Lotto! Results
On Friday, May 1, 2026, the Lotto! draw in Connecticut produced a notable return: 01 05 25 34 38 41 after days of absence. Against an expected cadence of 1 in 7,059,052 draws, the gap registers as a clear deviation in timing that merits documentation in the historical record.
Winning numbers for 1 draw on May 1, 2026 in Connecticut.
Draw times: F.
Our take on the Lotto! results
May 1, 2026Lotto! report — Friday, May 1, 2026: 01 05 25 34 38 41 shows a notable pattern
On Friday, May 1, 2026, the Lotto! draw in Connecticut produced a notable return: 01 05 25 34 38 41 after days of absence. Against an expected cadence of 1 in 7,059,052 draws, the gap registers as a clear deviation in timing that merits documentation in the historical record.
Overview
On Friday, May 1, 2026, the Lotto! draw in Connecticut produced a notable return: 01 05 25 34 38 41 after days of absence. Against an expected cadence of 1 in 7,059,052 draws, the gap registers as a clear deviation in timing that merits documentation in the historical record.
Combo Profile
As a number pattern, 01 05 25 34 38 41 uses 6 distinct numbers and a wide spread from 1 to 41.
Why Droughts Matter
A long drought is descriptive rather than predictive. It records variance across time and helps analysts evaluate whether outcomes are tracking within expected frequency bands or drifting into the tails of the distribution.
Data Notes
This report summarizes observed outcomes for Friday, May 1, 2026 and interprets them within the long-run distribution record.
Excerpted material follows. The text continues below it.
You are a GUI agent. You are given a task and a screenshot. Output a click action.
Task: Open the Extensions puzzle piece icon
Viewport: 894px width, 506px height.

It does not imply a forecast or recommendation.
From Stepzero
Stepzero focuses on documenting distribution behavior over large samples. Each report is a snapshot of observed outcomes, designed to support disciplined, long-term analysis.
Additional Context
Distribution analysis depends on consistent documentation. Each draw updates the record, allowing analysts to test whether deviations persist, reverse, or revert to expected ranges. Context improves with scale. As more draws accumulate, isolated anomalies either normalize into baseline rates or reveal persistent deviations that warrant closer monitoring.
Adding to the Long-Term Record
This result adds a measurable entry to the long-term record. Over time, those entries are what sharpen distribution analysis and reveal whether the system is tracking its expected cadence.